* DIRECTIONS FOR THIS TASK
Gather every line in the records below that contains the word "should", counting a match only when its capitalization is the same.

* MATERIAL PROVIDED
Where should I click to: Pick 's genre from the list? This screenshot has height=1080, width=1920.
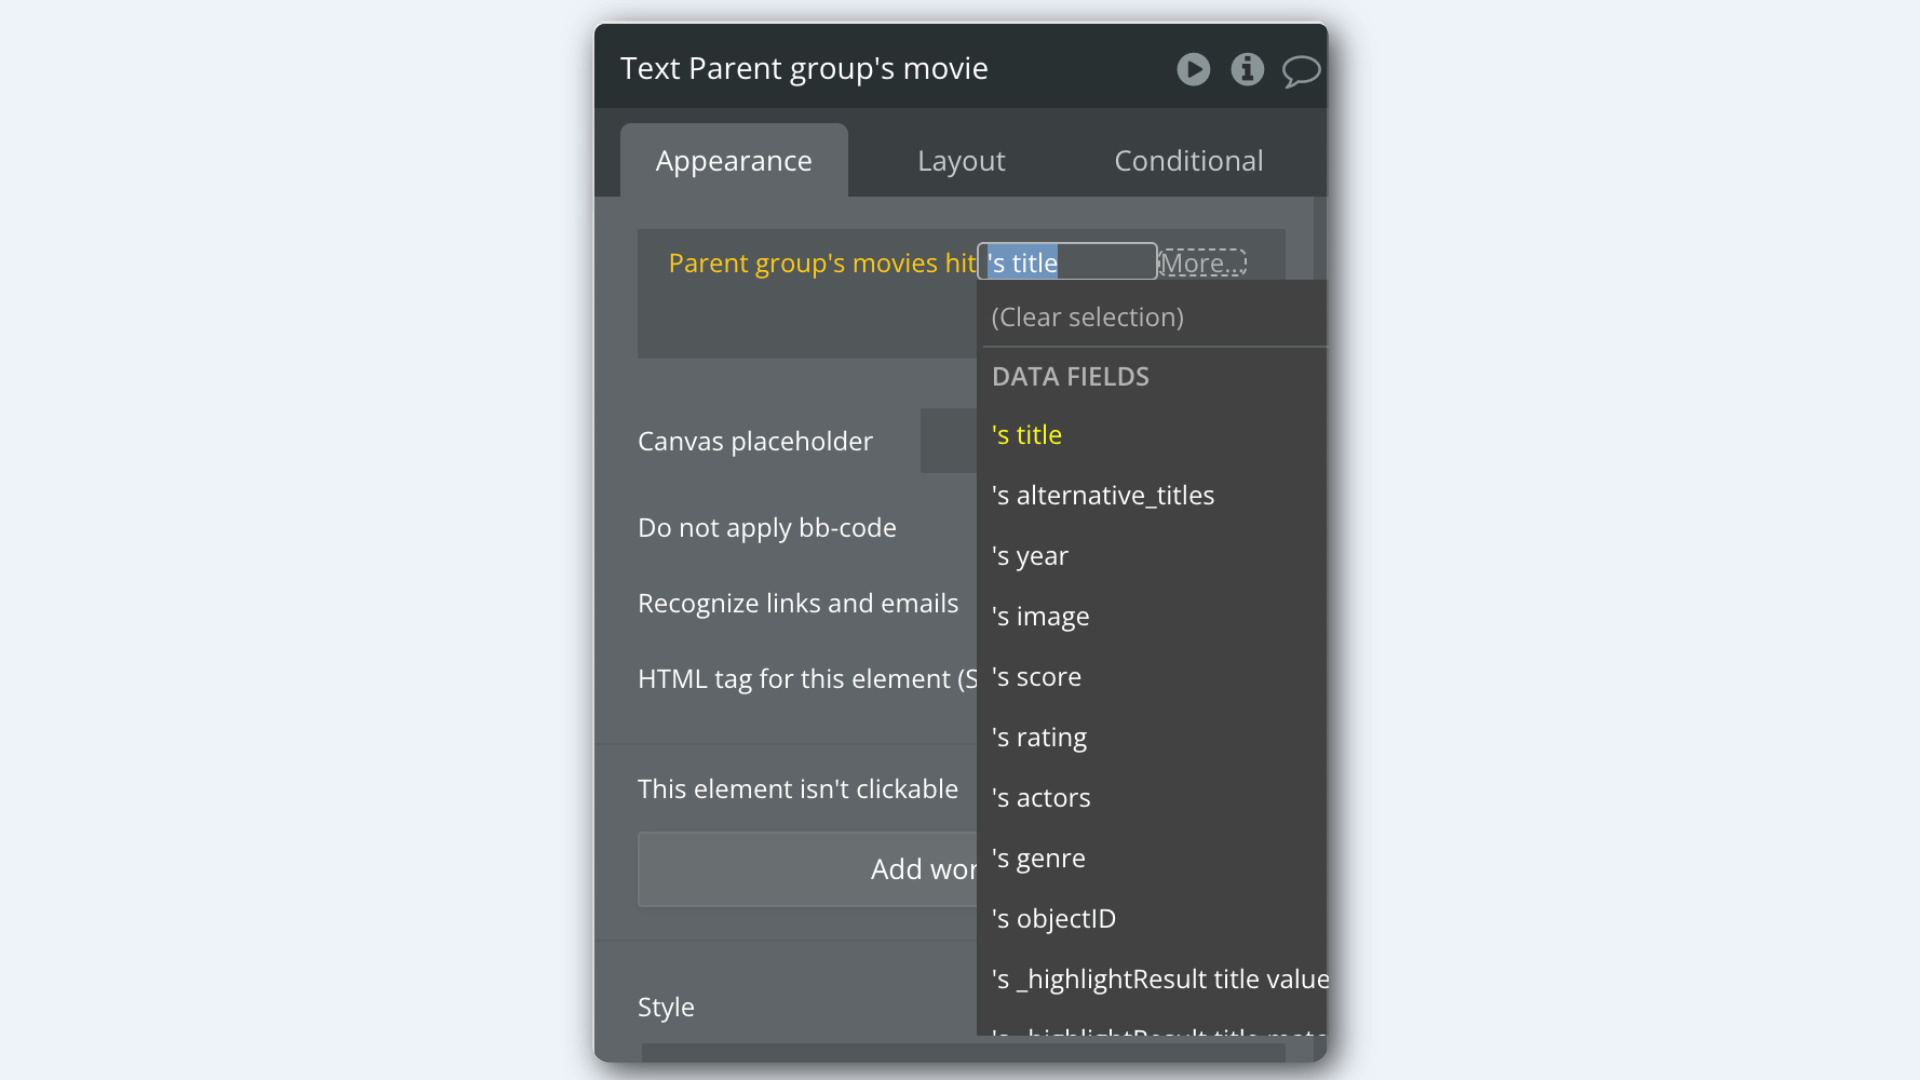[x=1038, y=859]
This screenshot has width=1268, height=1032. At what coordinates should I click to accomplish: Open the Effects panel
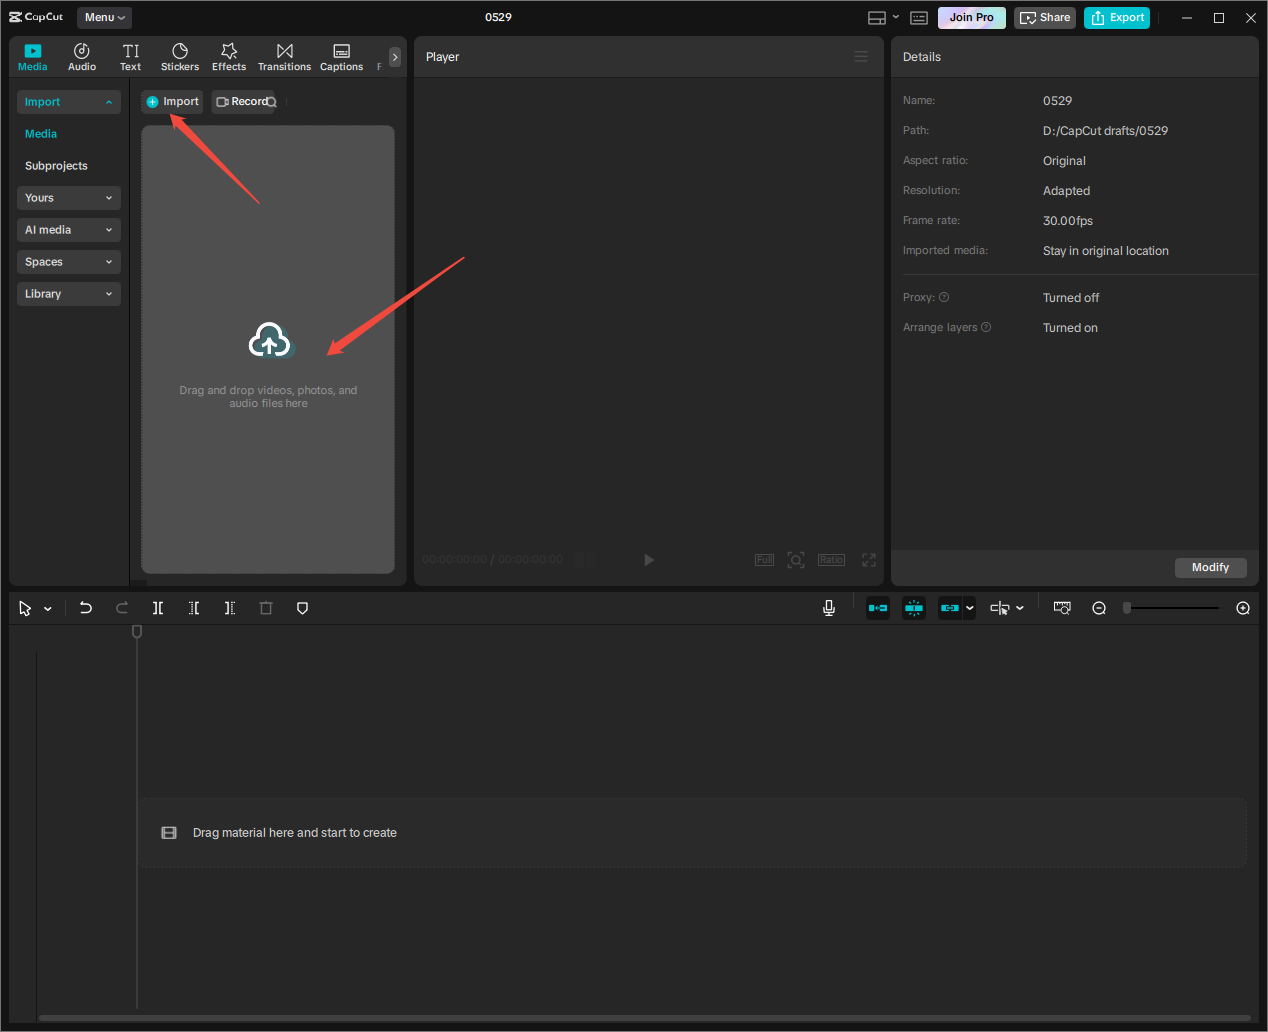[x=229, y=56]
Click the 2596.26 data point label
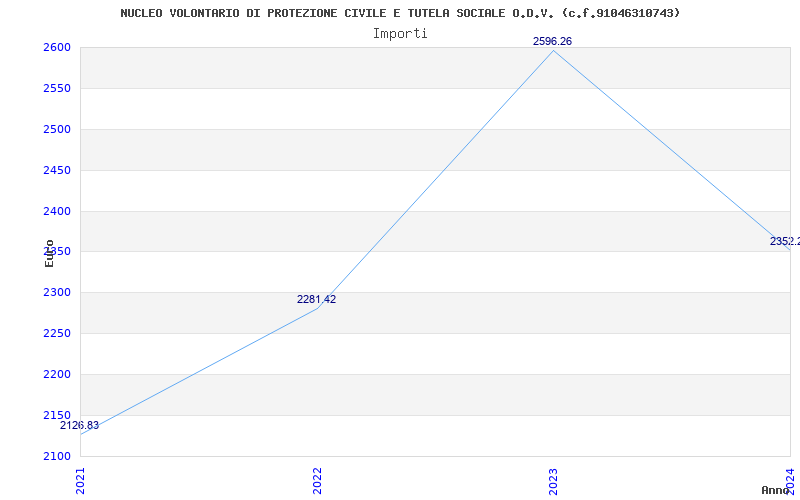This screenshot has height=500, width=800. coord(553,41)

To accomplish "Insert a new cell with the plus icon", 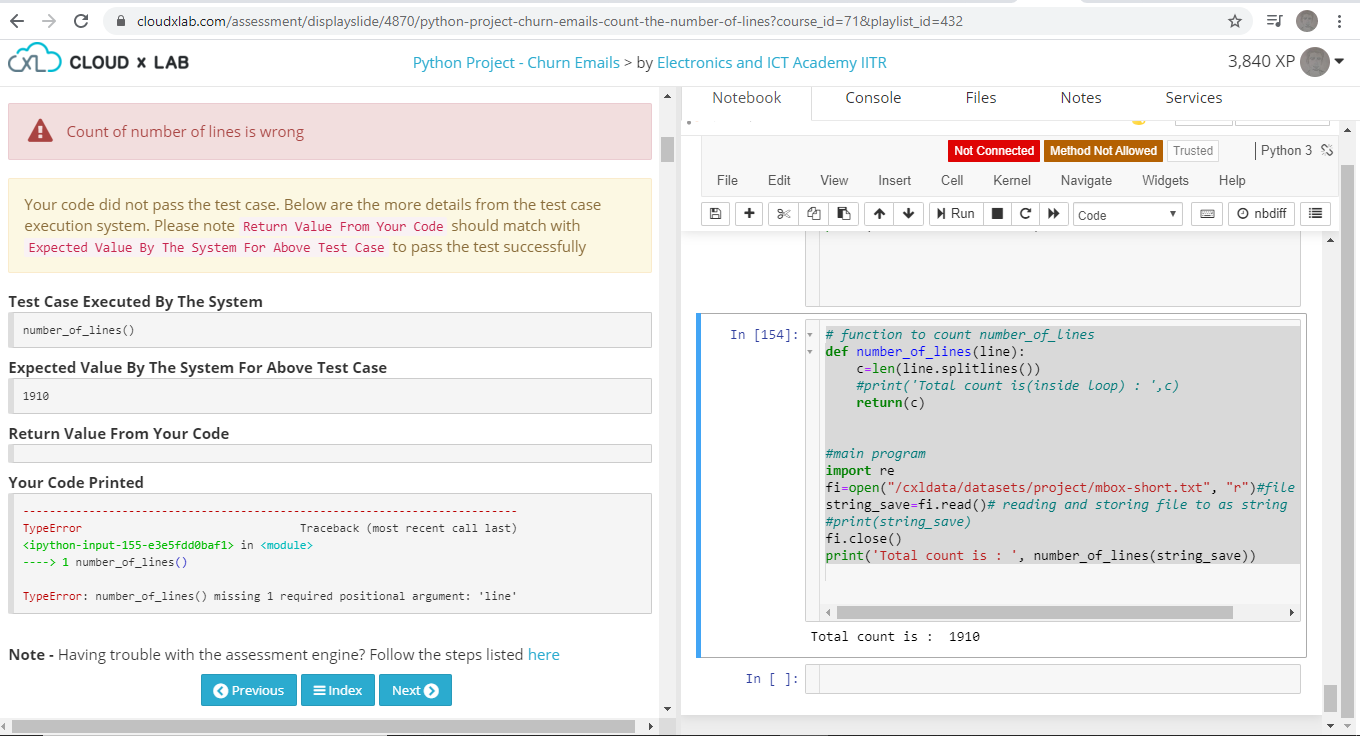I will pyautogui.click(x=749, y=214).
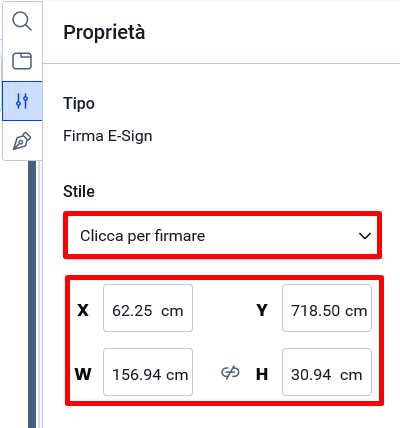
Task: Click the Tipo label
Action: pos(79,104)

* TASK RESPONSE
Where should I click to: Pick 's genre from the list? This screenshot has height=1080, width=1920.
This screenshot has width=1268, height=1032. At what coordinates should I click to accomplish: Open the Effects panel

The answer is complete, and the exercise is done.